Stipp: For all in intents and purposes we're not going to see a report for Friday from the government. But what's your overall sense, given some of this data that we're losing some good-paying jobs? The jobs we are adding might not be the best jobs, that we've seen flat ADP data for the last few months. What's your overall sense right now, absent government data that we may not see for September, of the health of the job market? Now we have even more headwinds potentially.

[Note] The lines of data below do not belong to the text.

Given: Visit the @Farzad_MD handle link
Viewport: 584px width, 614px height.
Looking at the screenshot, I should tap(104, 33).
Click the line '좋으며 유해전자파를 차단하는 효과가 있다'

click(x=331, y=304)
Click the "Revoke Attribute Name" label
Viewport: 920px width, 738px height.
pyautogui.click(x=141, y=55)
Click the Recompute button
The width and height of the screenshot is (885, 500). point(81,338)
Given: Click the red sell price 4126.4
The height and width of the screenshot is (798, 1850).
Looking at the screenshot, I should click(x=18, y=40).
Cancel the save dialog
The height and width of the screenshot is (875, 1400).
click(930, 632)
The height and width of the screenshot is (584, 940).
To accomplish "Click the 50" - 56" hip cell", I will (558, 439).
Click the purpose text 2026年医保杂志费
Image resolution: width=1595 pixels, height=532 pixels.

Johnson: I am a little bit worried, and I have been probably a little bit too early and for too long. But I have certainly looked at some of the retail sales data on a weekly basis, and that number has been relatively consistently weak when I look at the International Council of Shopping Centers data. So I've had some ongoing concerns that we haven't got a strong economy. It's always been kind of mystifying when the Fed says they're tapering because they're afraid the economy is about ready to launch into escape velocity. The data has never really supported that. I really think that with the ADP report that we've got, and if we saw the government report, it would show relatively lackluster economic growth. It's certainly not a disaster and certainly not falling back into the abyss. But relatively down in the middle. I think that's what the ADP report showed again Wednesday. As you point out, the government shutdown will certainly be a negative. It certainly wouldn't affect the September report, because it's obviously an Oct. 1 deal, but I think people are probably underestimating the effect of that. On an economy that was already looking a little soft, I think it's a potential for a disaster.
Stipp: All right, Bob. We're looking at some incomplete data in all likelihood for the month of September employment report, but thanks for those great insights on the data that we do have.
Bob Johnson: Thank you.
Jason Stipp: For Morningstar, I'm Jason Stipp. Thanks for watching.